» WHAT NEEDS TO BE DONE
An exact transcription of every record is needed, leaving out the pictures.

-=-=-

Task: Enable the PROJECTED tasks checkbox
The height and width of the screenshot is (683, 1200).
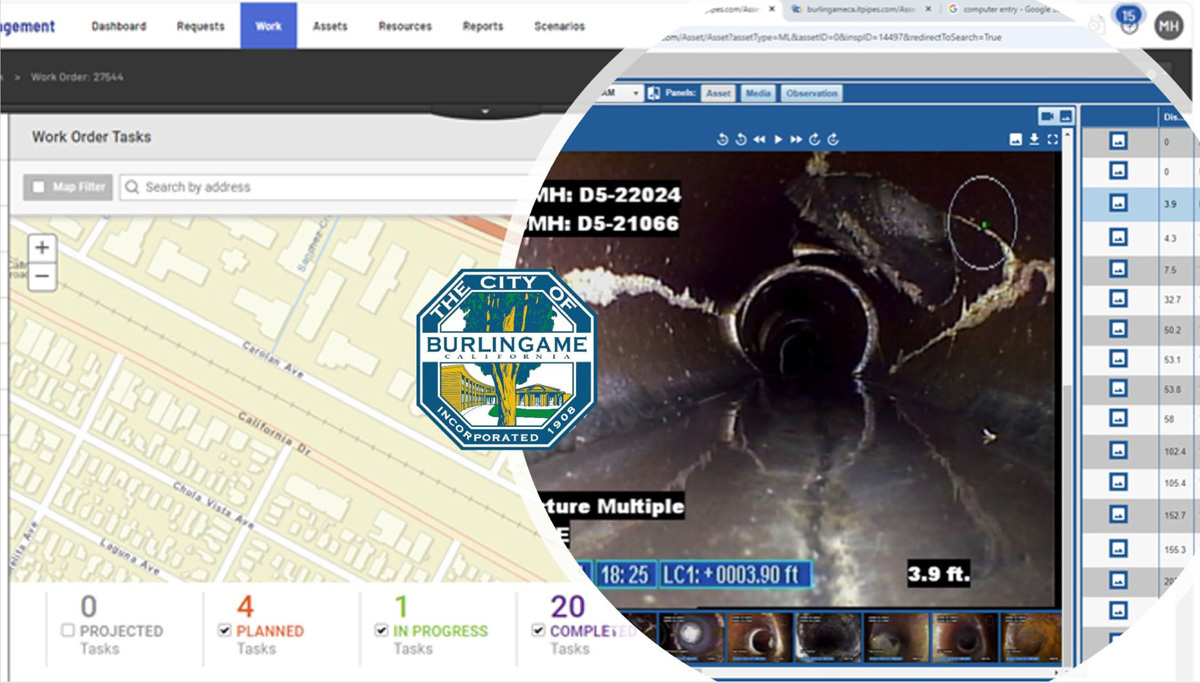Action: 68,631
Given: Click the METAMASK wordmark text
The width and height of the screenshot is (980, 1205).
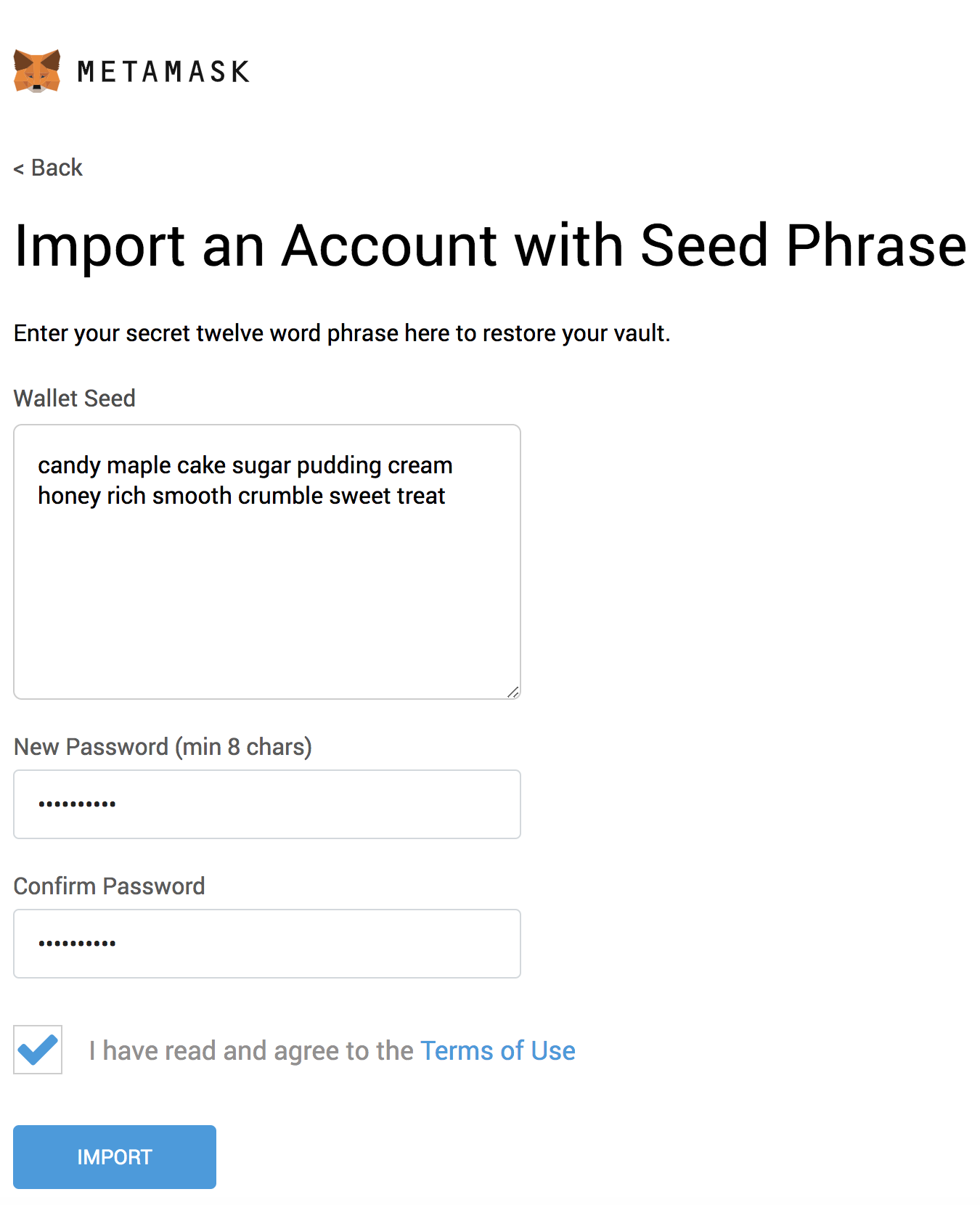Looking at the screenshot, I should coord(163,70).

-=-=-

» ANSWER FOR THIS EXERCISE
Task: Enable the PROJECTED tasks checkbox
The height and width of the screenshot is (683, 1200).
Action: 68,631
Given: Click the METAMASK wordmark text
The width and height of the screenshot is (980, 1205).
Looking at the screenshot, I should coord(163,70).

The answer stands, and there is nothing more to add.